▶ **EXERCISE INSTRUCTIONS**
Extend the article on charitable giving during inflation and market volatility, continuing past its final paragraph.

▶ **DOCUMENT EXTRACT**
_ _ _ _ _
Giving Strategies: How to Sustain Your Charitable Giving During Inflation and Market Volatility

June 21, 2023

Market volatility is an inevitable part of investing and managing wealth, and so far, 2022 has seen extreme market fluctuations and inflation rates higher than they’ve been in 40 years. During hard financial times and uncertainty, charitable giving is one of the first things Americans cut from their personal spending, but it’s important to weather the storm and remember your long-term goals.

“Philanthropic studies show that while other forms of charitable giving generally drop during economic downturns, giving from donor-advised funds remains relatively stable,” explained Mindy Garvey. Garvey is the Jewish Federation of Cincinnati’s Senior Development Officer Donor-Advised Funds, and as she explained, donor-advised funds (DAFs) already have funds in them set aside solely for charitable giving, which eases the financial pressure from market volatility.

DAFs allow individuals and businesses to put cash or appreciated assets into their funds, let them mature in value over time, and then give to donors’ favorite charities when the time is right. “Incorporating charitable giving can be an important part of a successful financial strategy,” said Garvey. “DAF accounts allow you to give during good times and bad, both now and in the future. They also allow you to plan in advance of economic rocky times, and offer a great deal of flexibility on the assets you can use to fund them.”
_ _ _ _ _
▶ **COLLECTED MATERIAL**
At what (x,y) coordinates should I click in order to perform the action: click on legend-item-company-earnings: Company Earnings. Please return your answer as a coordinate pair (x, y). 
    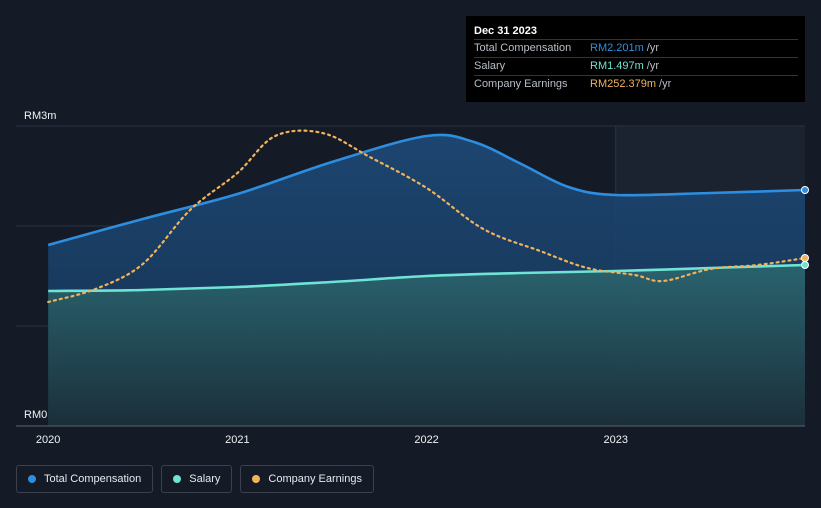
_ _ _ _ _
▶ **ANSWER SPACE**
Garvey continued, “Over the past 30 years, many of our DAF holders have maintained or increased their giving levels annually, even during difficult market crises. Since the market downturn, the Jewish Federation’s DAFs have made more than $1.9 million in grants to charities, and donors have still added $7.9 million more to fund their giving accounts. Typically, an overwhelming amount of activity happens during the last quarter of the year, meaning these numbers will greatly increase as the busiest quarter has yet to hit.”

Donors who have created DAF accounts received the maximum tax deduction allowed by the IRS when they funded their account, “so the decision to give is easy,” said Garvey, “as opposed to those without DAFs, who would have to dip into either their wallets or investments.”

The Jewish Federation of Cincinnati has offered donor-advised funds for almost 40 years, with extremely competitive rates and returns. As with any significant tax and charitable planning, it is always advisable to carefully consider potential changes in the context of your complete financial profile.

For more information about opening a Jewish Federation donor-advised fund, contact Mindy Garvey at mgarvey@jfedcin.org or click here to learn more. This is one of the many reasons that Donor-Advised Funds continue to grow in popularity as one of the smartest vehicles to give to charity.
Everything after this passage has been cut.